=== RECORDS SHOWN ===

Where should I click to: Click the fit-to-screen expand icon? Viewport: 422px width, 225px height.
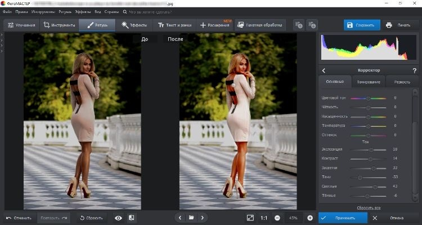pyautogui.click(x=250, y=218)
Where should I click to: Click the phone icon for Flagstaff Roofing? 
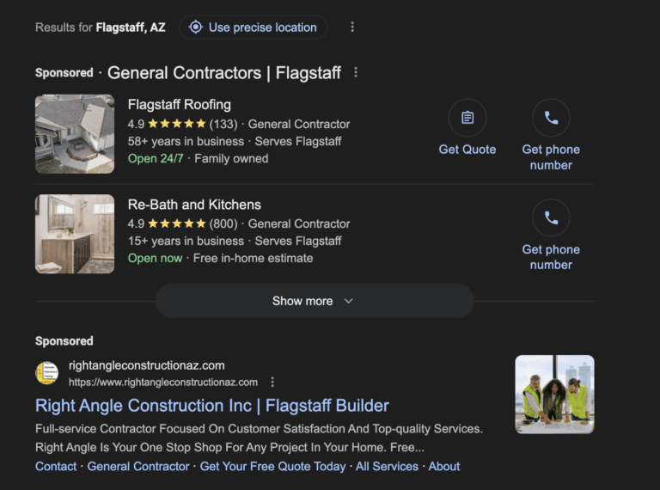[x=551, y=118]
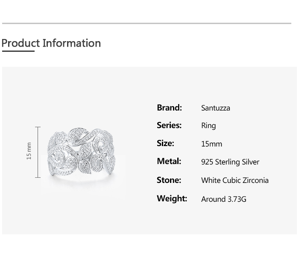Screen dimensions: 299x260
Task: Click the Weight label
Action: [172, 198]
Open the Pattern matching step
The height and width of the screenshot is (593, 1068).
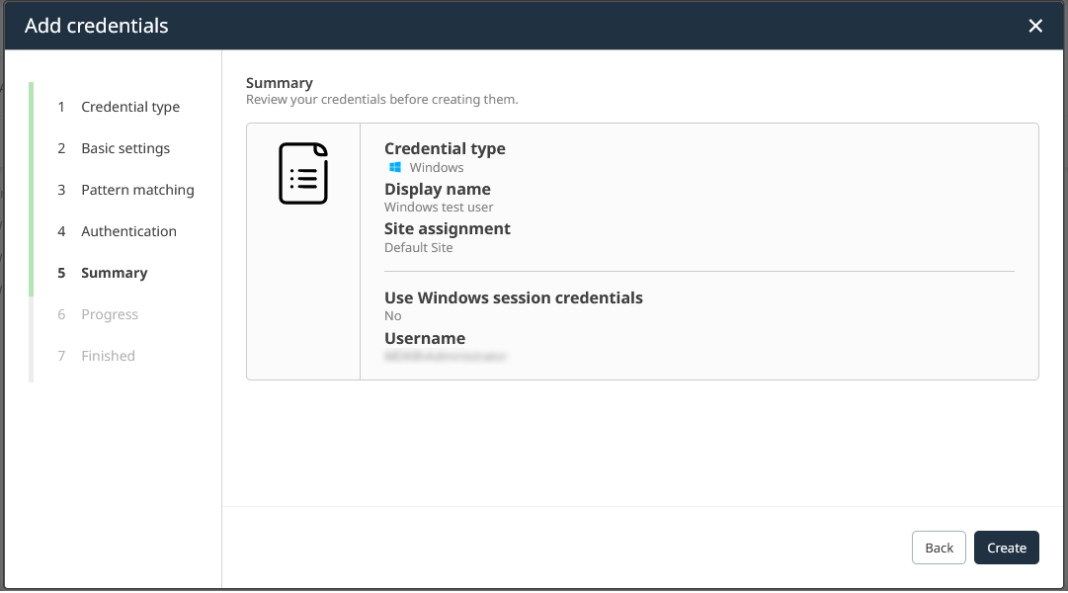click(137, 190)
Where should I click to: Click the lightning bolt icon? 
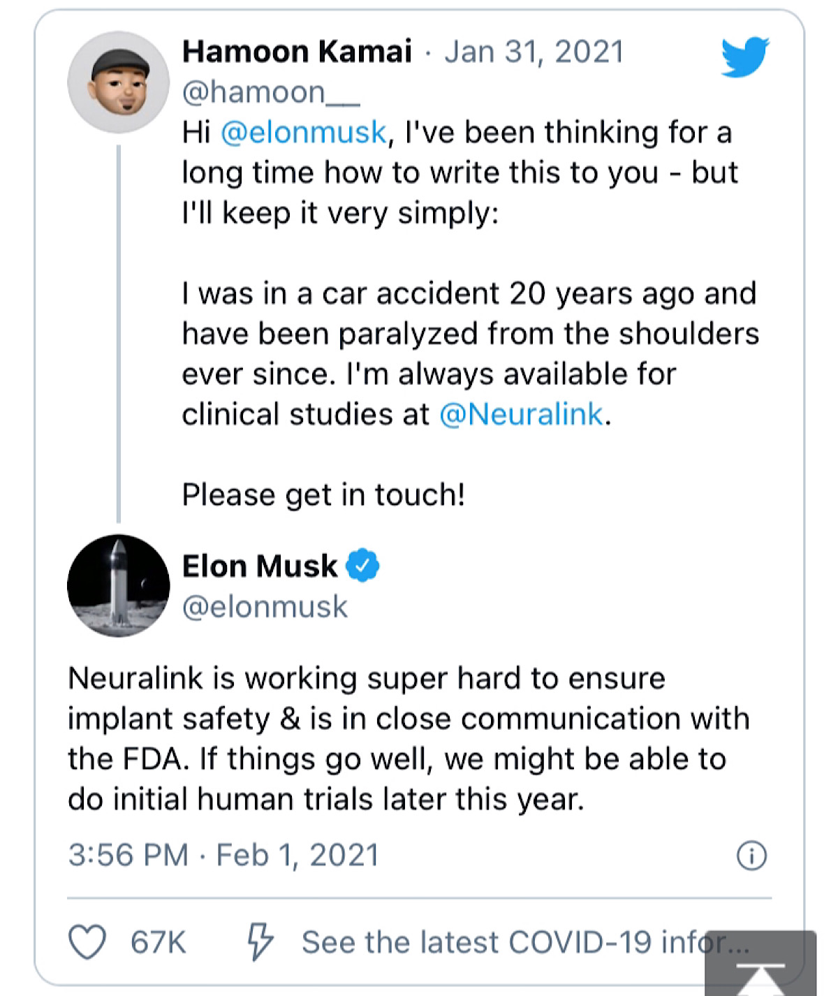coord(260,941)
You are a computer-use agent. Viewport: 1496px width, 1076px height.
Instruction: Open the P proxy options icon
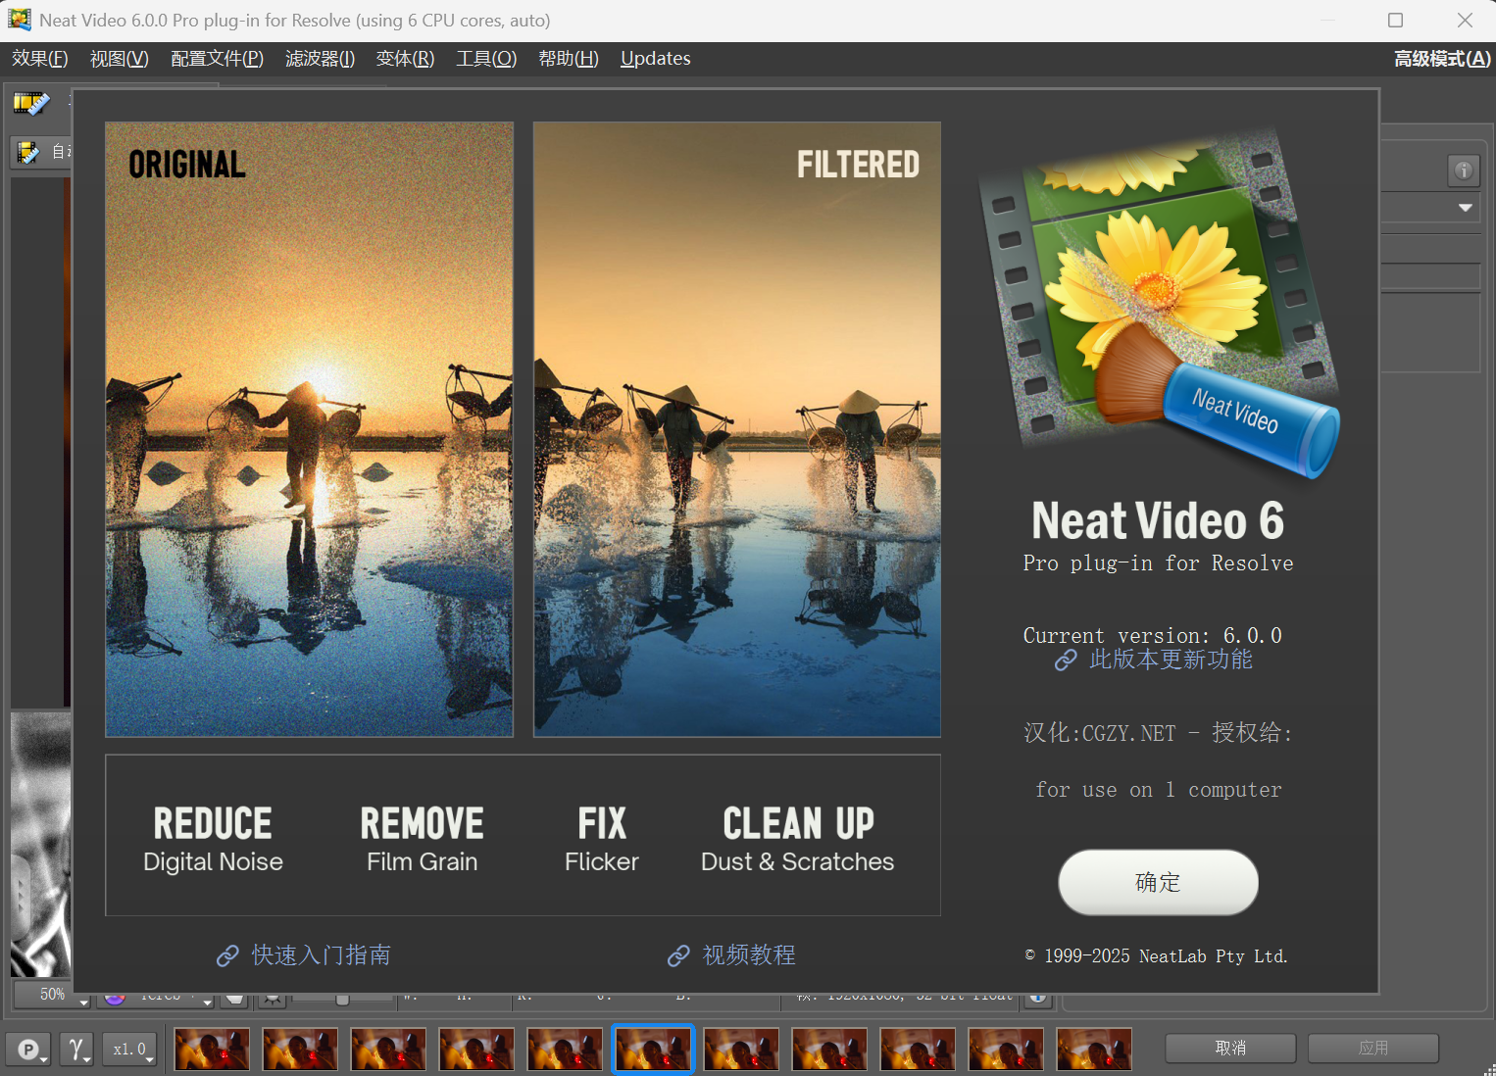(x=27, y=1049)
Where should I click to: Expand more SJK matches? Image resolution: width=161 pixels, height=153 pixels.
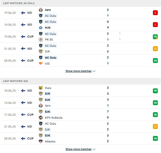[x=78, y=149]
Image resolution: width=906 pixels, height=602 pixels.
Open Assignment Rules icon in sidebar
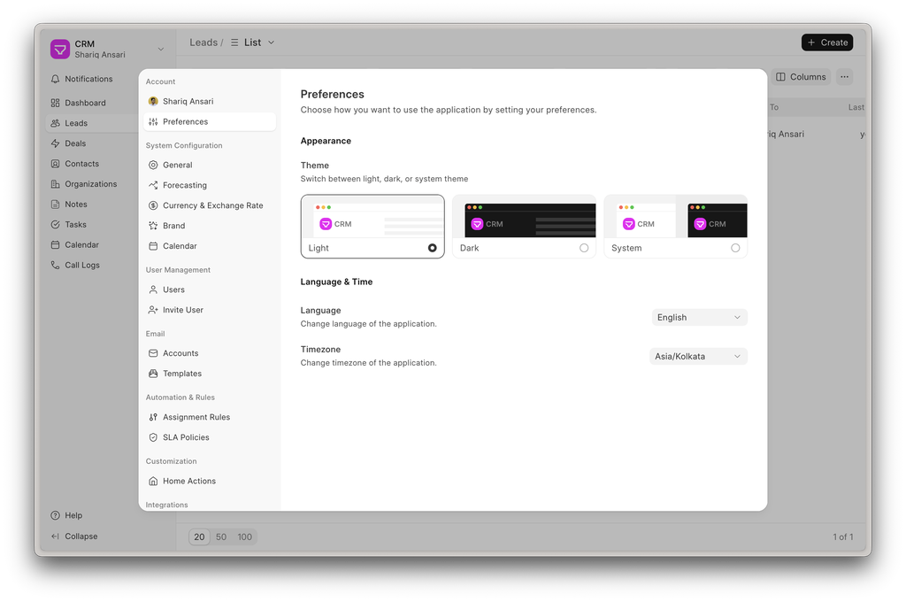tap(153, 417)
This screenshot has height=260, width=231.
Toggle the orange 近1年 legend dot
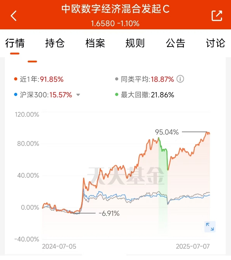tap(16, 79)
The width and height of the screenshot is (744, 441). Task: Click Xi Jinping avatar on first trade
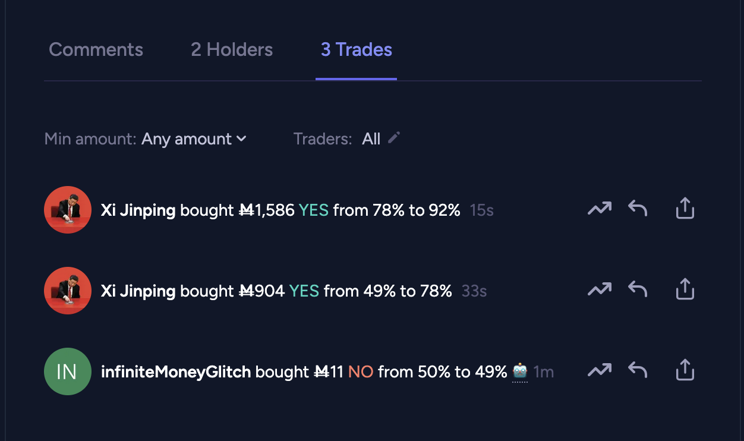[x=68, y=210]

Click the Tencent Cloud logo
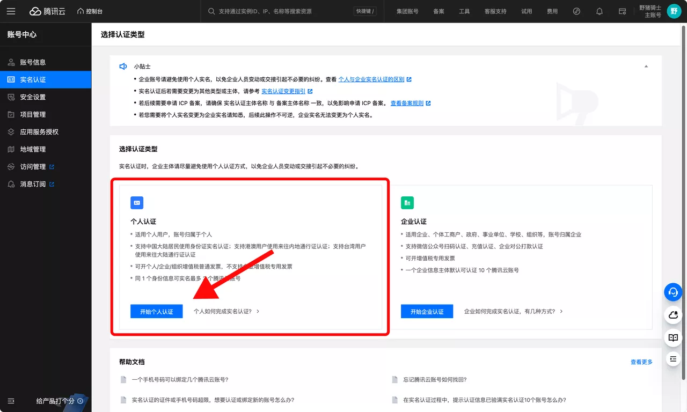pos(47,11)
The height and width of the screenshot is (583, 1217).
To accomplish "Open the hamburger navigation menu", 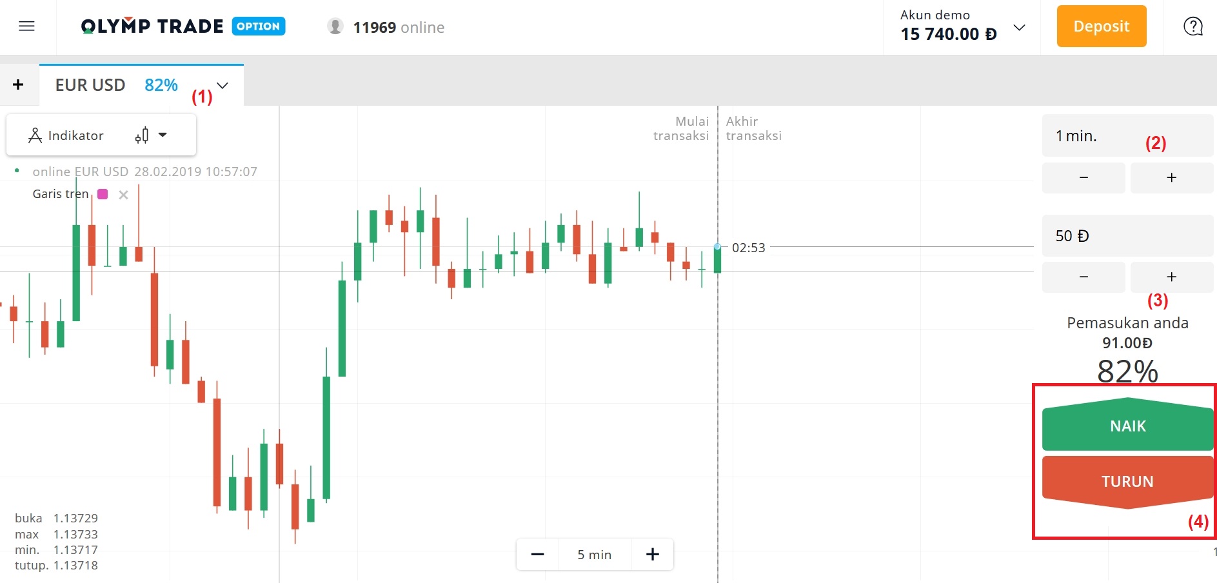I will pos(26,26).
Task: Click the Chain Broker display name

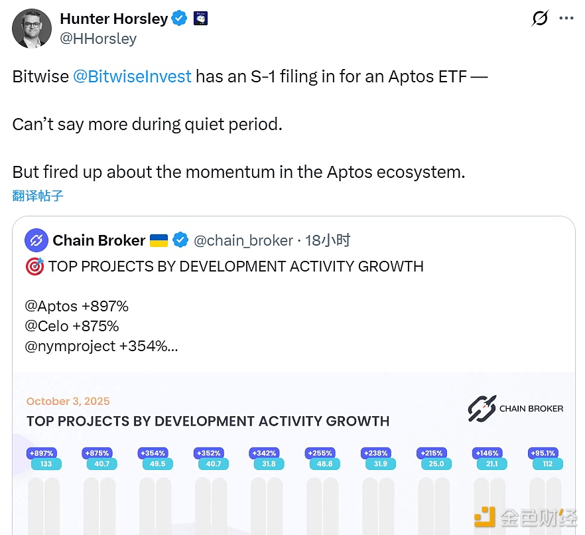Action: [99, 240]
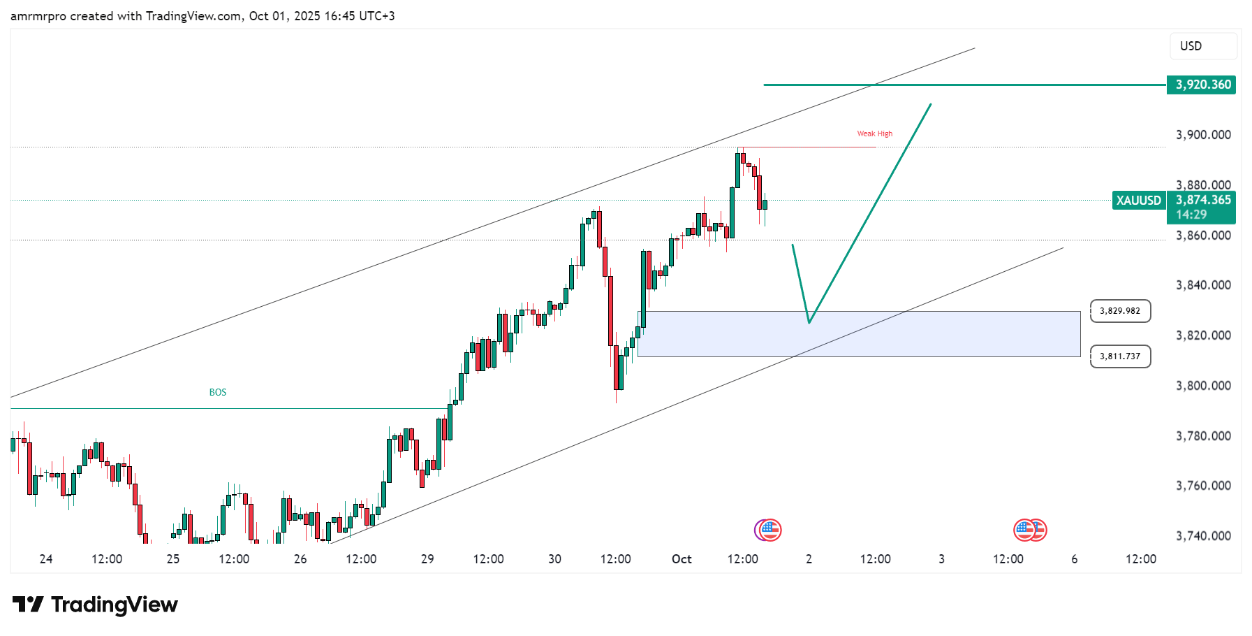The height and width of the screenshot is (636, 1252).
Task: Select the green 3,920.360 target price label
Action: 1202,85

===

● **DESCRIPTION OF THE TASK**
Keep to the stretch from the line containing "The height and width of the screenshot is (593, 1068)." through the line containing "The height and width of the screenshot is (583, 1217).", both ends included, and copy it exactly from the listing above, minus the pictures.

● **RESULT OF THE TASK**
The height and width of the screenshot is (593, 1068).
click(137, 190)
Where should I click to: Click the lightning bolt icon? 
coord(260,941)
You are a computer-use agent. Viewport: 1496px width, 1076px height.
Instruction: Open the P proxy options icon
(x=27, y=1049)
Where should I click to: Expand more SJK matches? Image resolution: width=161 pixels, height=153 pixels.
[x=78, y=149]
Image resolution: width=906 pixels, height=602 pixels.
Open Assignment Rules icon in sidebar
tap(153, 417)
This screenshot has height=260, width=231.
Toggle the orange 近1年 legend dot
tap(16, 79)
The width and height of the screenshot is (744, 441). Task: Click Xi Jinping avatar on first trade
[x=68, y=210]

Click the Tencent Cloud logo
pos(47,11)
The height and width of the screenshot is (583, 1217).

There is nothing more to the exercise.